▶ [What you have to do]:
Among the lines below, a stretch begins at the one with "Image resolution: width=1000" and ends at the one with "Task: Click the Save to path field". Repeat that stretch exactly, ends included.

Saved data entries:

________________________

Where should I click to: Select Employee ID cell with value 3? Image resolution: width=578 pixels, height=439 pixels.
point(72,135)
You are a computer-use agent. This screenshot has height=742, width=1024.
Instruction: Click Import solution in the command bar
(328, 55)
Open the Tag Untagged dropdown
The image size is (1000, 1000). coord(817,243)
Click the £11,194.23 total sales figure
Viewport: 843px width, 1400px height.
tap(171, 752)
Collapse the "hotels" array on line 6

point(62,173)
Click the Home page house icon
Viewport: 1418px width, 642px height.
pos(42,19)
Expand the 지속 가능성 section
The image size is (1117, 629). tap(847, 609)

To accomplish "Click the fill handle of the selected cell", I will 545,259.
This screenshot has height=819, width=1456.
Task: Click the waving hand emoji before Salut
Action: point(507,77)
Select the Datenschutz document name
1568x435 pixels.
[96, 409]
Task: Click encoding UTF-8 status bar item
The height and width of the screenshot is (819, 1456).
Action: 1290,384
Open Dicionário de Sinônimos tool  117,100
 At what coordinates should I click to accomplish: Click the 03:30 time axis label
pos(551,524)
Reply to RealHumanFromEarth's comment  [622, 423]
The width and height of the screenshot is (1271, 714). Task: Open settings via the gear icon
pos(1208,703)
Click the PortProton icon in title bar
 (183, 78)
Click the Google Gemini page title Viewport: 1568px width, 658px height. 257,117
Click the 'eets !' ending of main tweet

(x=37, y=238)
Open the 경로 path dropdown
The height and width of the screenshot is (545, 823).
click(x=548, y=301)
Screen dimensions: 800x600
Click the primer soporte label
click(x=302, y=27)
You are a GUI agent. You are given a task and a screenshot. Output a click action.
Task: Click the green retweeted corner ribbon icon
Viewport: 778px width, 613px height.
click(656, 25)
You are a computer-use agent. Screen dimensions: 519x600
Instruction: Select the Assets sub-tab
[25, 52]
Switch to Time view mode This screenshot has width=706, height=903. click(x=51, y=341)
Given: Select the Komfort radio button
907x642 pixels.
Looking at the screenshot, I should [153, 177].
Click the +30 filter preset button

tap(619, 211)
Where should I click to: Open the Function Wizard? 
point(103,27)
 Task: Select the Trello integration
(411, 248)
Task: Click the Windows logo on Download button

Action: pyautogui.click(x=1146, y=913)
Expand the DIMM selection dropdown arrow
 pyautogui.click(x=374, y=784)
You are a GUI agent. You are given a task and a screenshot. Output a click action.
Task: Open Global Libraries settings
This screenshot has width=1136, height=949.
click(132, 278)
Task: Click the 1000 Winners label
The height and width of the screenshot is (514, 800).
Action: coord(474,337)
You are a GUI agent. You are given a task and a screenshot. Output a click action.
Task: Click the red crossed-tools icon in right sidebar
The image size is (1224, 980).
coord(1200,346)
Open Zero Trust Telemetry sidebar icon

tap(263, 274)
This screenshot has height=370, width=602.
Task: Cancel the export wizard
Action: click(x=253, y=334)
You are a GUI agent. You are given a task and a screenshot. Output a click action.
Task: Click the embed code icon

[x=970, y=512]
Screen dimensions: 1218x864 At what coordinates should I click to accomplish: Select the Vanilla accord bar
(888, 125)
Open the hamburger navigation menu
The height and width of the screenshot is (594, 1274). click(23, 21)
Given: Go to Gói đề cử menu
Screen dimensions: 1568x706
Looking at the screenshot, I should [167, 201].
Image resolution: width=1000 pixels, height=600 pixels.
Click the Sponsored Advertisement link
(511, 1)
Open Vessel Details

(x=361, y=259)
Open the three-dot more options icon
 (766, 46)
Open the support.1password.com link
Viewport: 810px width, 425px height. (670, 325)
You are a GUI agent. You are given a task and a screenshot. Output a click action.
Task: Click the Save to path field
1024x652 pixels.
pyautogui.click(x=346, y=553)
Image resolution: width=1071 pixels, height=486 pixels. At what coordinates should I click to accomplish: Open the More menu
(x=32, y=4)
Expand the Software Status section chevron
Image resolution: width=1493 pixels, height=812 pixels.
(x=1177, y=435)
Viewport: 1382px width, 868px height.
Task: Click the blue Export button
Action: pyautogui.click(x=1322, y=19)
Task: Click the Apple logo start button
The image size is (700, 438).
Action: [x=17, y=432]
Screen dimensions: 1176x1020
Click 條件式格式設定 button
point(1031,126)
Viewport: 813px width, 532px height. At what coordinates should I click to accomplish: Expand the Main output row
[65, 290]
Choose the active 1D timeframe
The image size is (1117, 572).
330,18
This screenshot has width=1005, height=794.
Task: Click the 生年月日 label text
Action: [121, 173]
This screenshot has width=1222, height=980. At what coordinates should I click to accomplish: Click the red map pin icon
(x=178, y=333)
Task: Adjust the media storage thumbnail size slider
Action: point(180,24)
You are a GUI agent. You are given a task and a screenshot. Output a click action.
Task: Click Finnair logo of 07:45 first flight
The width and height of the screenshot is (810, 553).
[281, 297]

________________________

▶ [Output]:
Image resolution: width=1000 pixels, height=600 pixels.
Click the Sponsored Advertisement link
(511, 1)
Open Vessel Details

(x=361, y=259)
Open the three-dot more options icon
 (766, 46)
Open the support.1password.com link
Viewport: 810px width, 425px height. (670, 325)
You are a GUI agent. You are given a task and a screenshot. Output a click action.
Task: Click the Save to path field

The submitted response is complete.